China? I must admit that online real estate sales wouldn’t be my first obvious choice as a starting point for Telstra in China. It seemingly possesses all the warning signs that a foreign investor in China might want to avoid – it’s in an internet sector notorious for shifting regulations, there appear to be limited barriers to entry for domestic players and above all, it’s not clear what value Telstra adds as a

n owner other than deep pockets.

But there’s one good reason why this is a sensible bet for Telstra. The very simple fact is that the business valuations for companies that provide services over the internet are much better than for those who provide access to the internet.

I’m indebted to a comparison chart designed with a slightly different polemical goal in mind: in this case, an American Consumer Institute paper designed to push the telco cause on net neutrality. Its simple conclusion is that the giants of the Web such as eBay, Amazon, Yahoo!, Google and Microsoft enjoy much superior returns on invested capital, returns to equity shareholders, net income margins and shareholder valuation of cash flows than the access providers such as AT&T, Verizon, Comcast and Bellsouth.

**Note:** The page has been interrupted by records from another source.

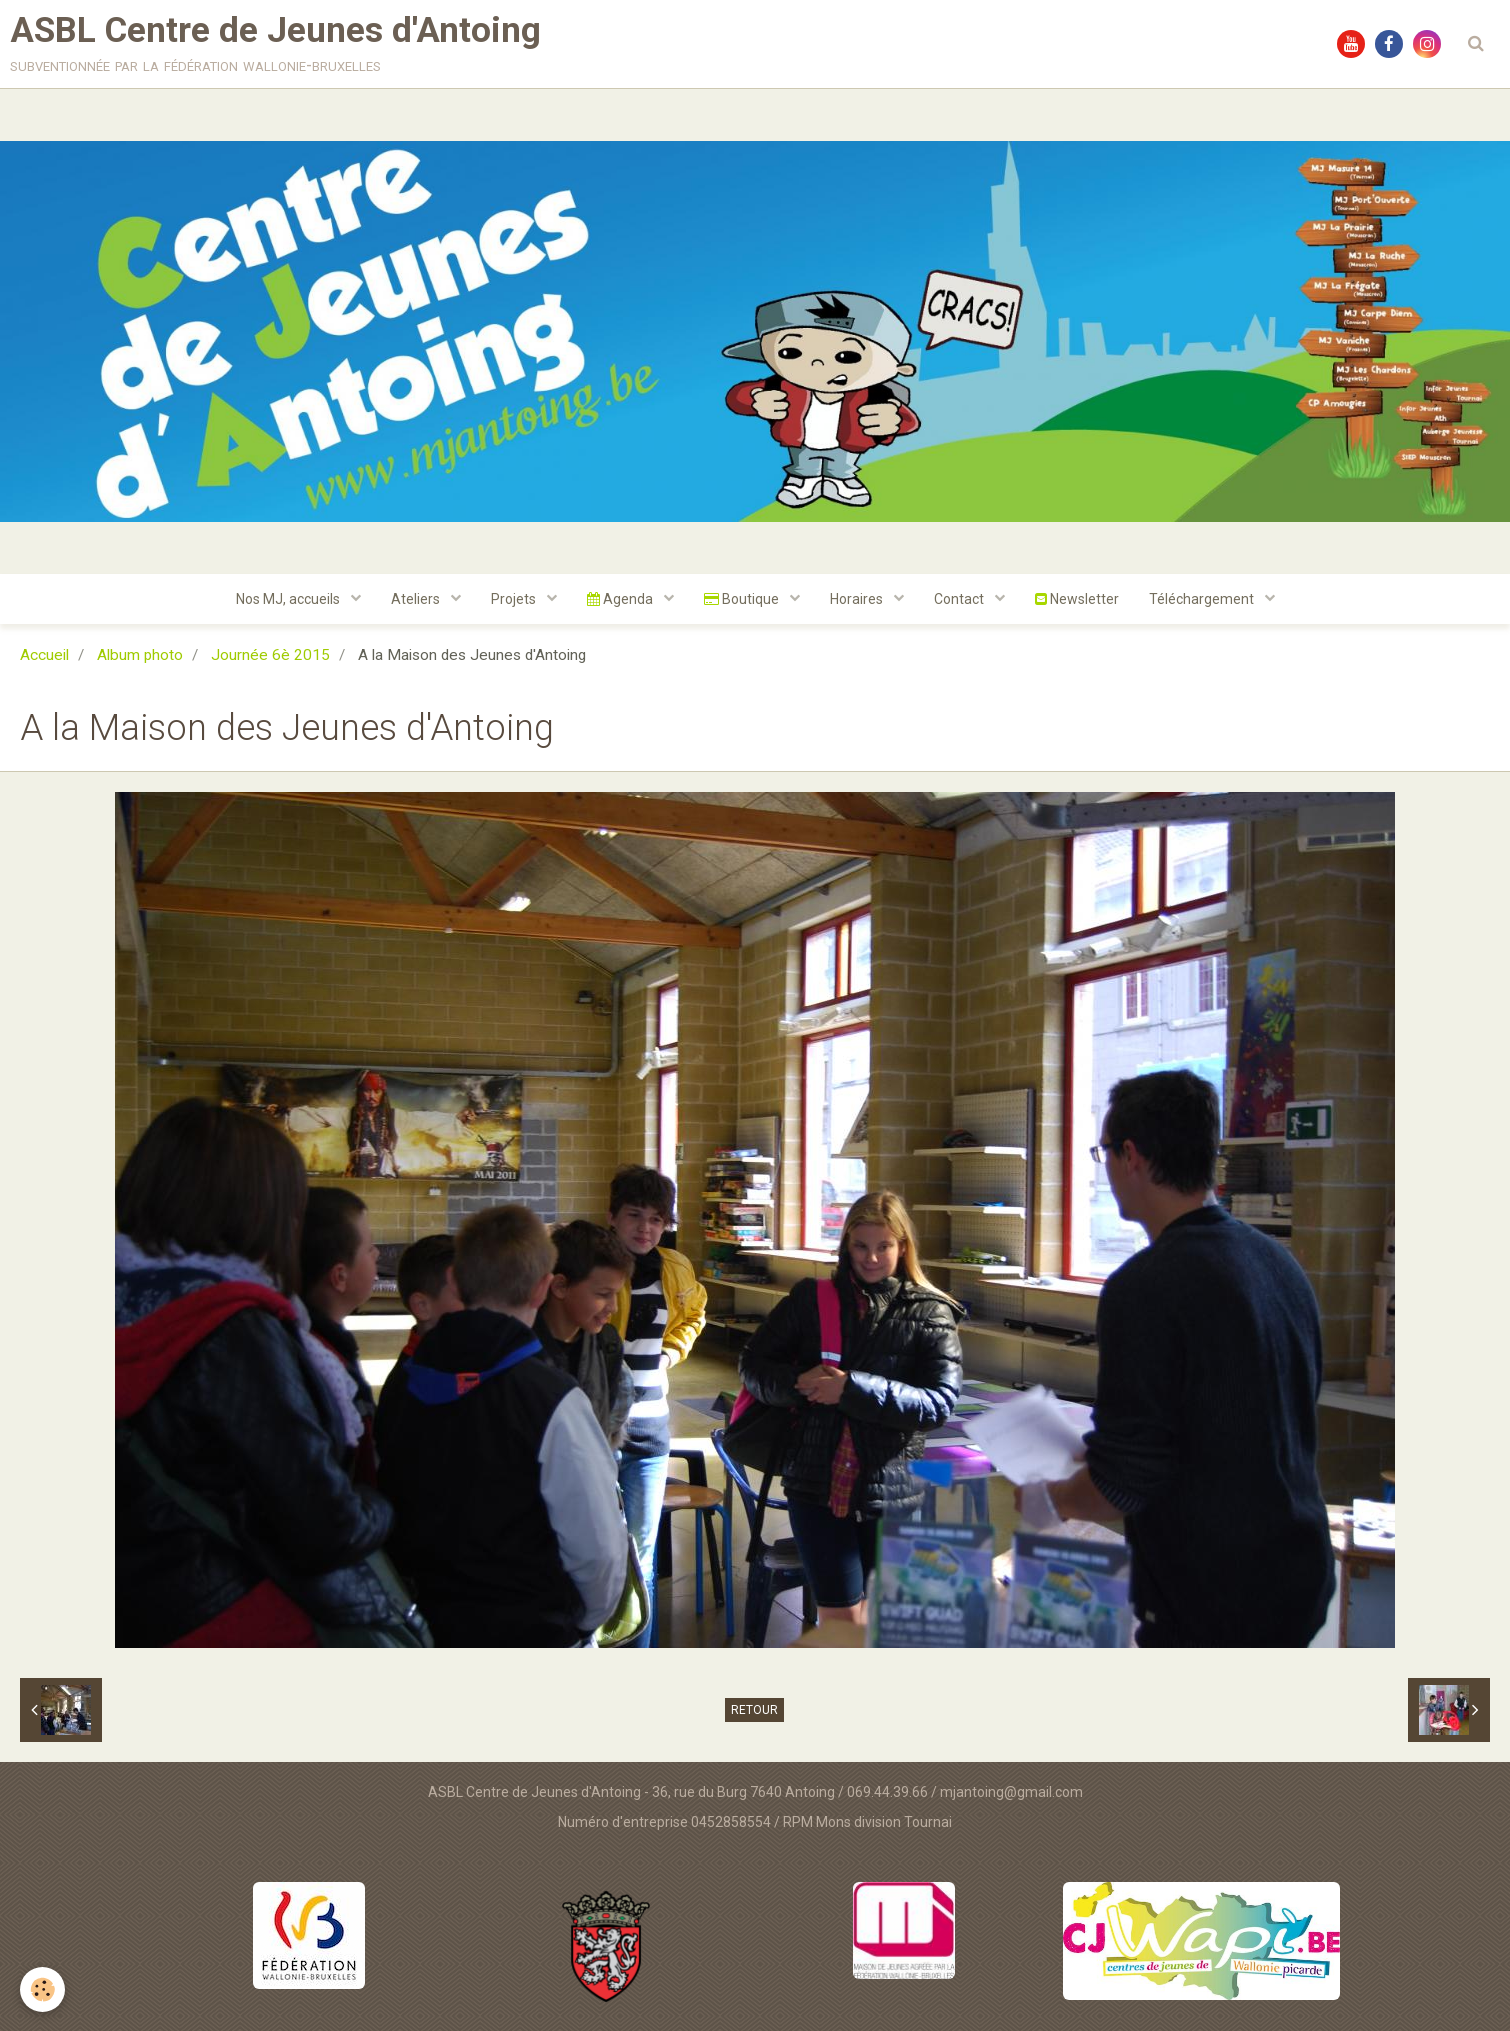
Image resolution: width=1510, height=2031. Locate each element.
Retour (754, 1710)
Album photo (140, 655)
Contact (960, 599)
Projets (515, 599)
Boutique (743, 599)
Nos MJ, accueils (289, 599)
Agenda (621, 599)
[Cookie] (42, 1989)
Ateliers (417, 599)
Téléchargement (1203, 599)
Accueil (44, 655)
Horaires (858, 599)
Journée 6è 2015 (270, 655)
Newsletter (1077, 599)
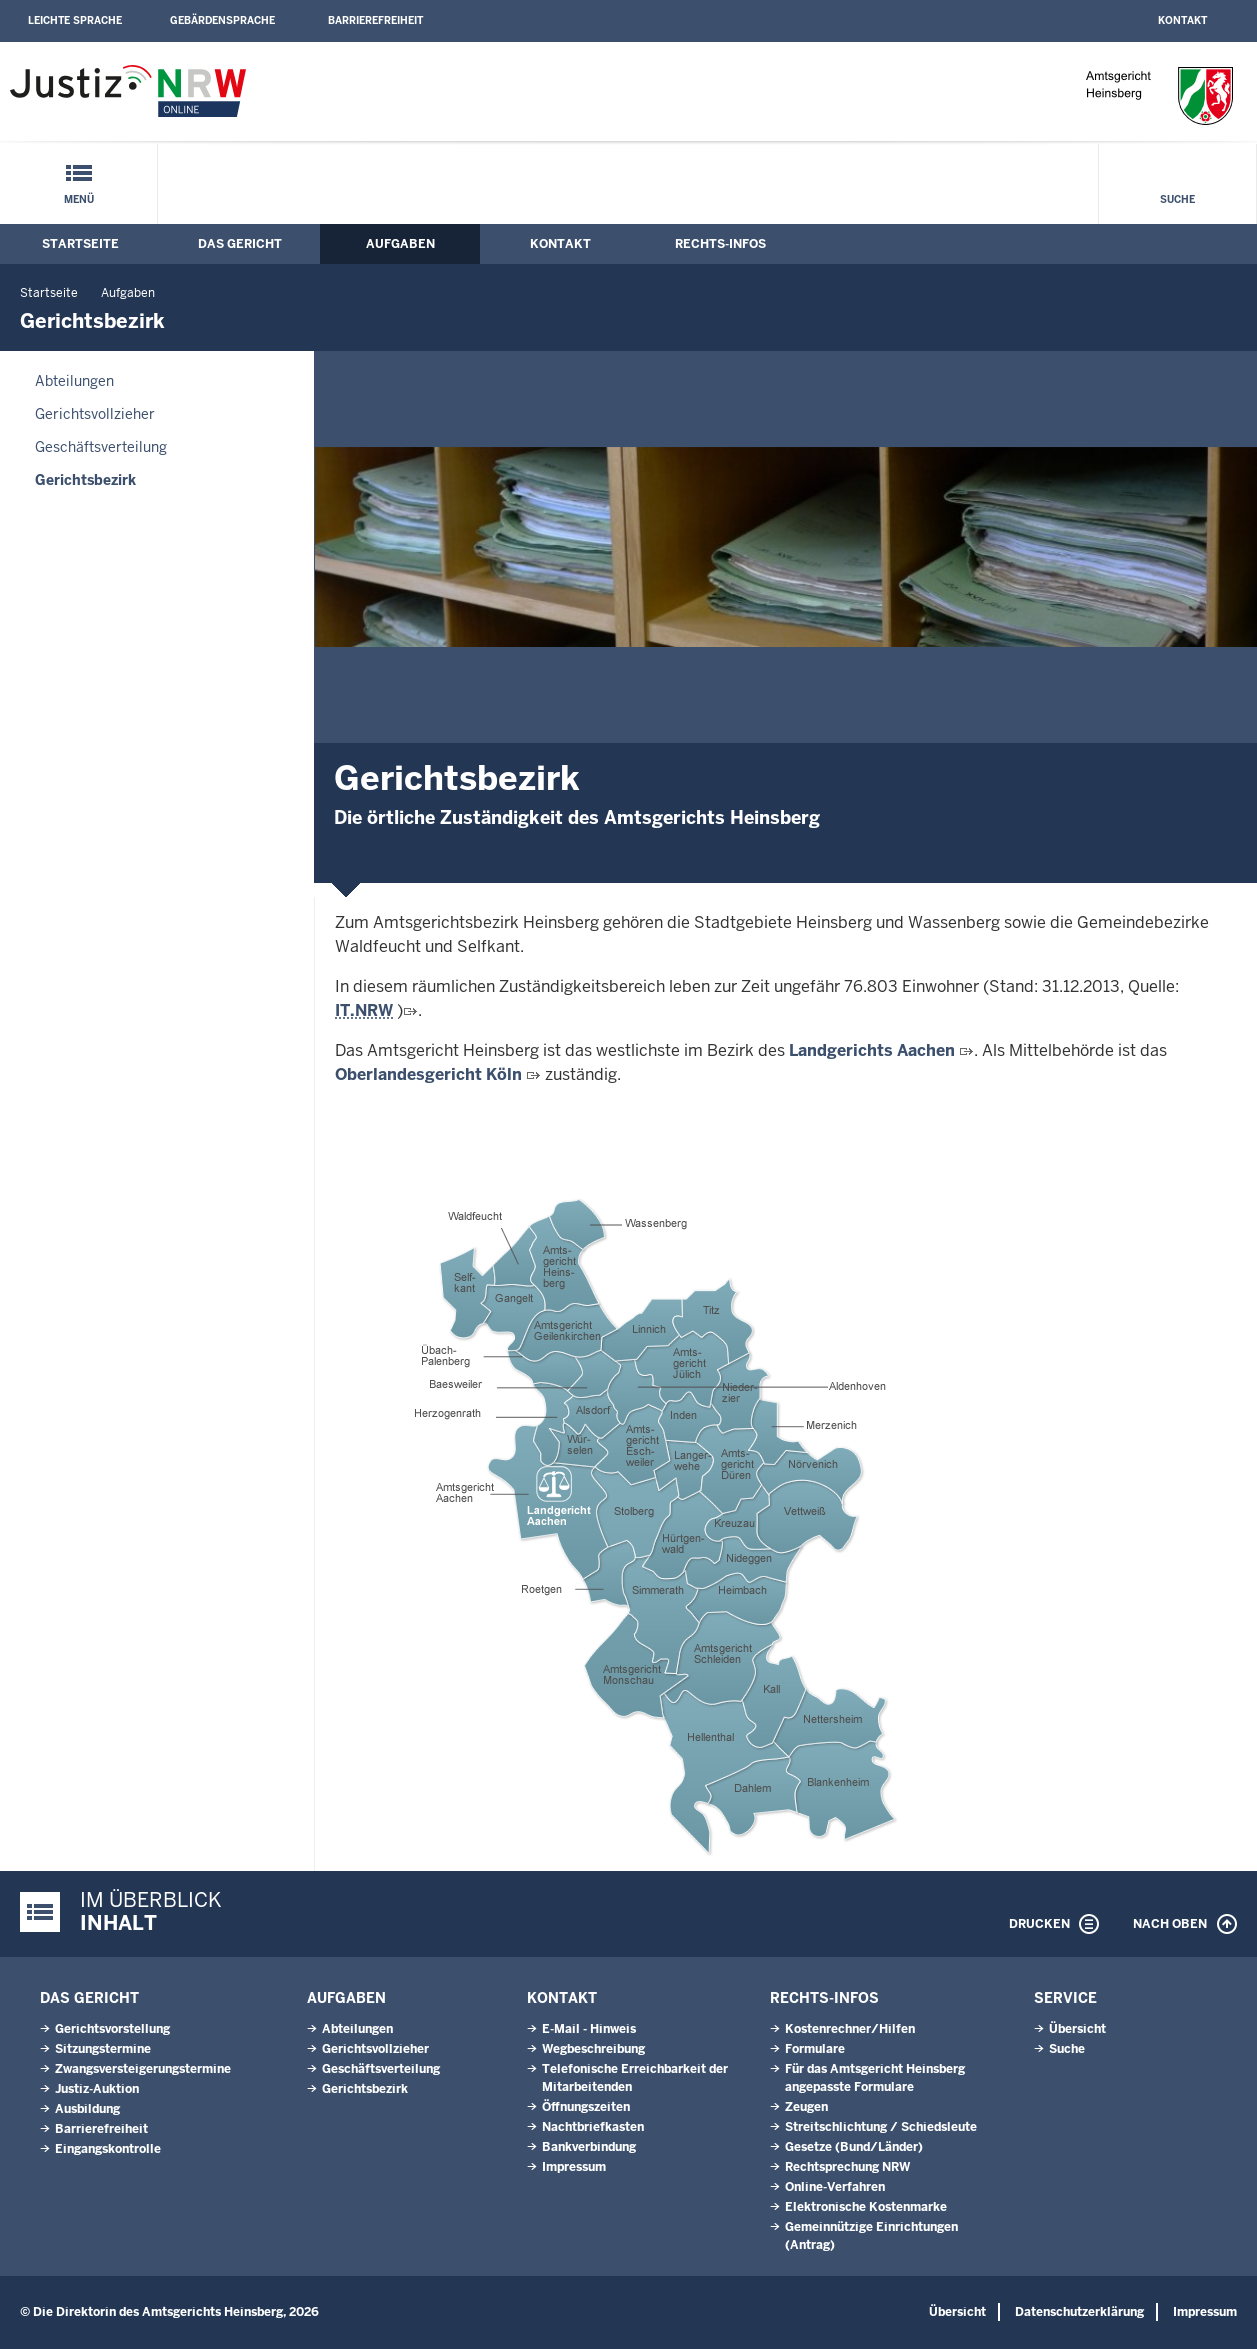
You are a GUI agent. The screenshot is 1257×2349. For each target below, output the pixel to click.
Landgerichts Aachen (872, 1050)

So a major China real estate sales website just might be worth considerably more to Telstra than a fibre run to the kerbs of Sydney and Melbourne. According to my copy of the World Gazetteer, there are 99 cities in China with populations of more than one million – compared to five in Australia.

Assuming that Telstra can overcome all the speed bumps associated with doing business in China, there’s no doubt that this is a much better proposition in terms of wealth creation than anything remotely connected with network provision in a difficult market such as Australia.

Given that the growth prospects in conventional telco businesses – courtesy of direct pricing regulation and regulated leg-ups to otherwise uncompetitive market contestants – are so wan and pathetic, who can blame Telstra for directing its investments offshore into non-core areas?

Which, of course, raises questions about that advanced broadband infrastructure that we keep on being told needs to be built for the sake of the nation’s economic competitiveness. It simply will not be built quickly or ubiquitously when the end economics of the enterprise are so poor, particularly with so much of the value of broadband locked up in the content and application layer.